My defense mechanisms in the face of aggression are but a Maginot Line. 


For every homicide the police have three classes of suspects: primary, secondary, and tertiary. On tv the culprit is always from the third group. In real life the guilty party is sometimes from the secondary group, but the jails are filled with primaries. 


A writer exorcises his demons who then fly to the reader’s soul. 


If people you find preachy could spend time as you, the end of the day would find them in the confessional box. 


Botany Bar pickup line: Mycelium or yours?


Husbands are facetiously accused of having selective hearing, but it’s because they’re so busy with their wife’s current request that they can’t focus on anything else. 


A writer without feedback grows reckless. 


Peasantrification: return of a previously gentrified neighborhood to its original slum state. 


Only a few can follow Jesus’ admonition to sell everything and give to the poor. The rest of us are still negotiating with the devil. 


The antidote to the fact that everyone is random is to swallow the pill that everyone matters. 


Poop stinks to warn our ancestors not to eat it and us not to play in it. 

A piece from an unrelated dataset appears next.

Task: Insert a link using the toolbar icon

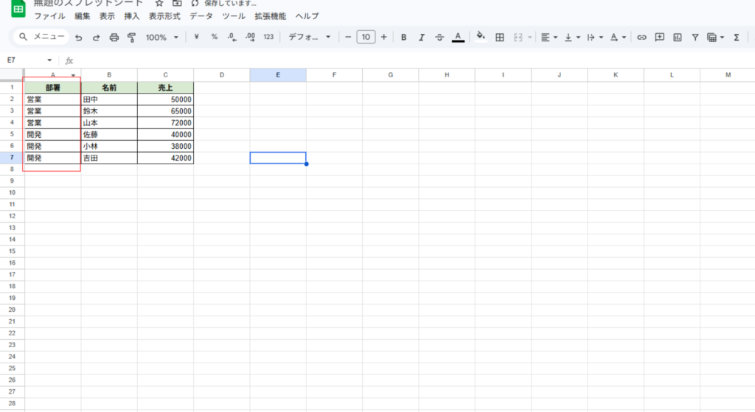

If I could get a vision of earth as it really is in the solar system and in the galaxies, I’d have to lie down and close my eyes till the vertigo passed. 


My Christian belief oscillates between only a few being saved or that everyone eventually gets in, depending on how much of an angel or a demon I’ve been that day. 

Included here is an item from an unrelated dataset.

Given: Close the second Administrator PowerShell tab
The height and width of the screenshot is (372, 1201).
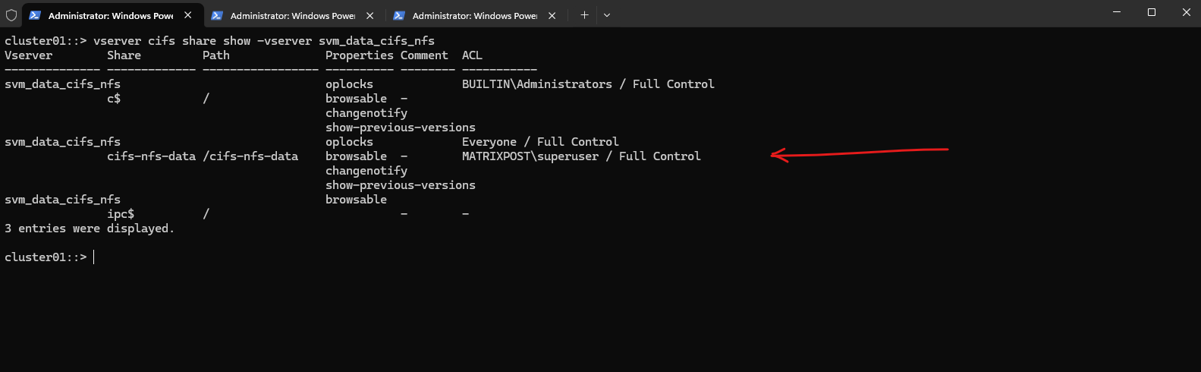Looking at the screenshot, I should pyautogui.click(x=370, y=15).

Cooking is a solitary pleasure. The crowd is happy to talk among themselves till dinner is served. 


The challenge of marriage is to make someone happy without making yourself miserable.  

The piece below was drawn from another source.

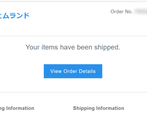Click the word 'Order' on the blue button
Image resolution: width=147 pixels, height=113 pixels.
[70, 71]
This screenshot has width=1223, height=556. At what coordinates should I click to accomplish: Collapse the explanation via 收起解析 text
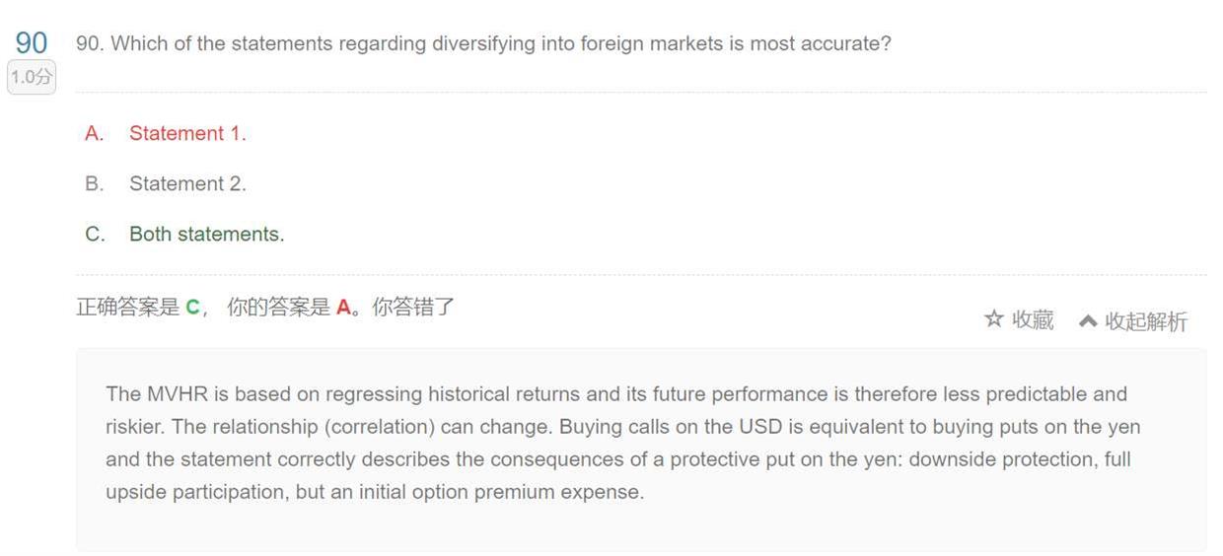pyautogui.click(x=1146, y=321)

Flexibility? Resilience? Get married and you’ll find out how much resilience or flexibility you’ve got. 


When my investment statement comes with a cover letter offering free psychological counseling,  I know that a bear has been gutting my piggy bank. 


That yardarm yonder is used to hang miscreants as well as to determine if the sun is high enough for the day’s first drink. 


Based on how often people get me wrong, I must also get them wrong just as often. Maybe more so since I presume they don’t know what the hell they’re talking about. 


I can judge the age of a vehicle by the number and size of its cup holders. The introduction of Supersize drinks in 1987 was a watershed event.  


It's curious that rationalization of one’s motives has a bad name, since mankind defines itself as the rational animal.


We howl when trying to remove a purchase from its plastic packaging. Take a deep breath. Relax and remember that it came from those puzzle masters, the Chinese.